Another motivation for me to establish this authority was the provision of funding for mental health services. As we said in our policy document, it has become a cliché that mental health has been and remains the Cinderella of the health service. Far too often money is pulled from mental health in order to shore up other areas of the health service, and we have seen it again in 2016.

The 2016 HSE service plan says: "€58.5m is being held by the Department of Health (DoH) for further new initiatives and will be released during the year as specific implementation plans are agreed". It goes on to say:

The €58.5m being held by the DoH relates to specific initiatives in the areas of mental health €35m, primary care €13.5m, therapy services for young people €8m, and the nursing taskforce pilot implementation €2m. The release of these funds will be approved as specific implementation plans are agreed during the year. The HSE will use €20m in time related savings from these planned initiatives, on a once off basis, to continue to provide the 2015 outturn levels of home care and transitional care beds, which is above the 2015 planned service level and up to a further €1.5m to put in place an advance purchase agreement in relation to vaccines.

In other words, €20 million is being used to keep older people's services at their 2015 level out of that allocation. Therefore, there was never any intention to allocate and spend an additional €35 million on mental health services in 2016. It was yet another case of spurious health budgeting by the outgoing Government. Last December, when the service plan was published, Colm Keaveney highlighted how this €35 million would not be fully spent in 2016, and in the Dáil last week the Minister for Health, Deputy Varadkar, outlined what was in the service plan, saying that "claims of some sort of raid are entirely inaccurate". That was true, as one cannot raid what has not been provided in the first place. However, many were given the impression that mental health services were being allocated €35 million extra in 2016, given that in the Department of Health press release that marked the publication of the service plan, the Minister of State, Kathleen Lynch, said, "The 2016 plan includes €35 million earmarked for the further development of mental health". This followed the budget day pledge that mental health would see a further increase in funding in line with the commitment in the programme for government.

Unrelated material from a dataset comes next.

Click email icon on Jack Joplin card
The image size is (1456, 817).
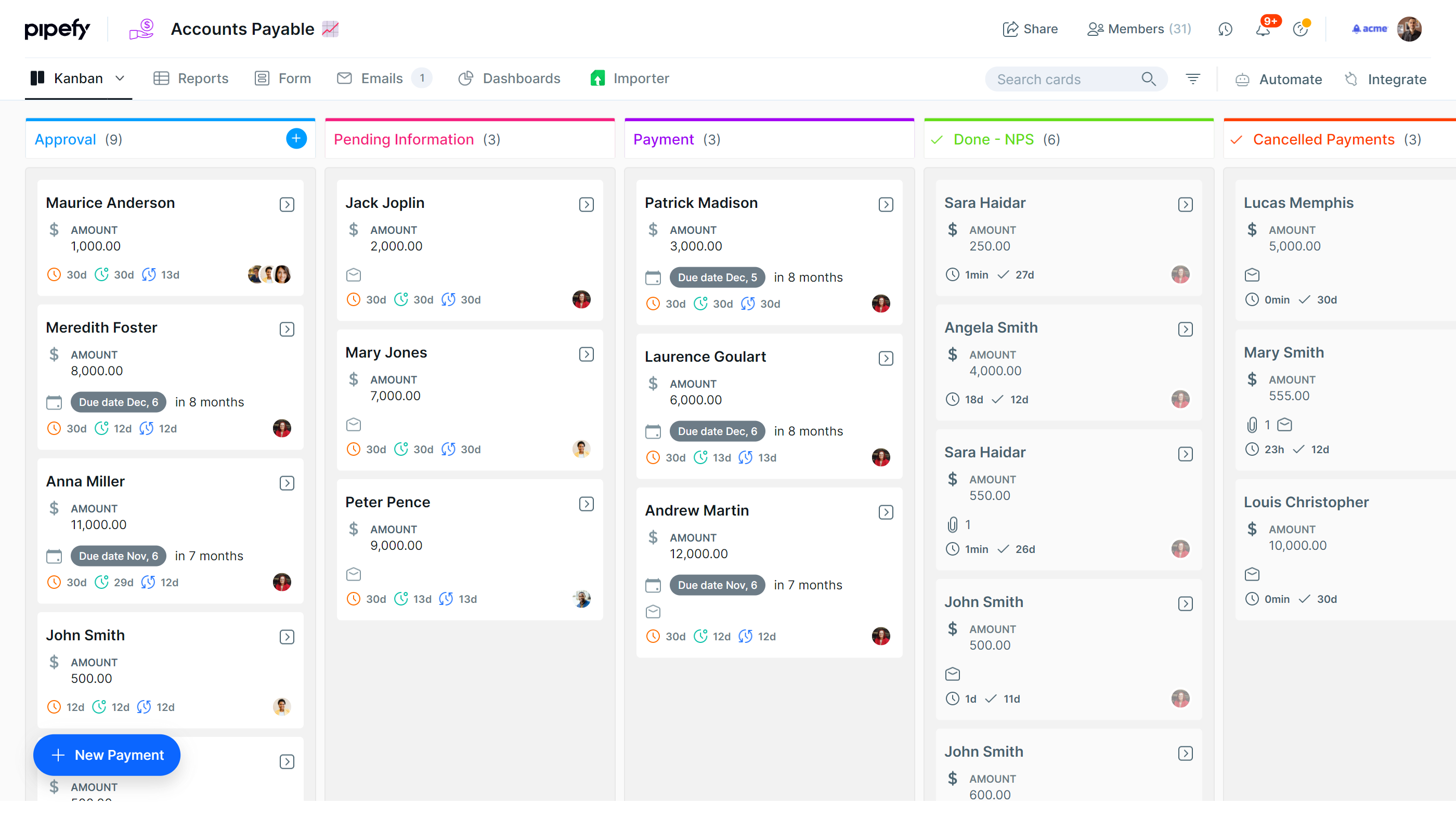tap(353, 275)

Mental Health Reform, Ireland's leading national coalition of organisations campaigning to transform mental health and well-being supports in Ireland, believed and welcomed the budget announcement. Last week the director of Mental Health Reform, Dr. Shari McDaid, said the diversion of any mental health funding was unacceptable and should not be tolerated, and this week I understand members of Mental Health Reform will be demonstrating outside the Dáil, and rightly so. However, this can come as no surprise. The €35 million commitment was not honoured in Budget 2014 either, with €20 million allocated. As so often before, a cynical and spin-obsessed Government announced a funding increase that it knew would not happen.